A major impact of our research will be the career development of the associated staff. The post-doctoral researcher will develop extensive molecular biology and genetics lab skills. S/he will also gain skills in the manipulation of big data, the design, writing and execution of scripts to query the data, and the presentation of highly complex results in visually compelling formats. Bioinformatics and coding have been identified as skills gaps in the UK bioscience community, and the bioinformatician will continue to develop his expertise by taking on this new project. The technician will gain a variety of molecular biology and genetics skills, and will develop experience working with genome-editing approaches, again these are in high demand in the sector. The researcher will develop their communication skills - to academic peers via presentation at conferences, and to the general public via outreach events. They will develop line management skills (with mentorship from the PI), by taking on day-to-day supervision of the technician. This will equip the PDRA with a highly desirable skill set based on cutting edge technique application, computational analysis and soft skills that they can apply in further career settings either within or outside academia.

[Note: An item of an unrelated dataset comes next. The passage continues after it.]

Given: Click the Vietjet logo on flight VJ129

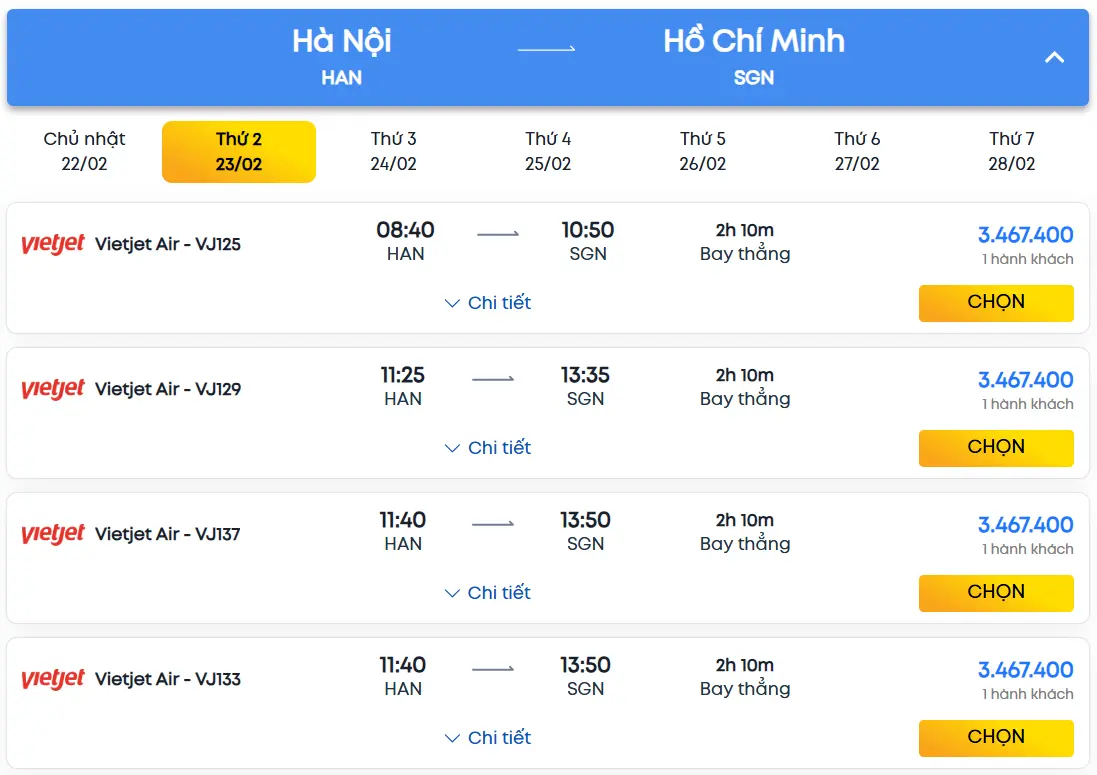Looking at the screenshot, I should coord(53,389).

Impact outside the academic sector.
Our research project is one aspect of the fundamental question "what makes one cell different from another". This is basic scientific research, but underpins normal development, health and disease. We will continue our outreach work with both schools and to adult audiences, to increase the general public understanding of this science. Our focus on male fertility and sperm production ensures that the audience finds the topic interesting; everyone is interested in sex although not everyone is comfortable talking about it. Talking to the public about fly sperm breaks down barriers and acts as a way to encourage the audience to think about biology and how life works. Explaining why basic biology is important, and why work in insects can increase our understanding of human health and disease, is a key target.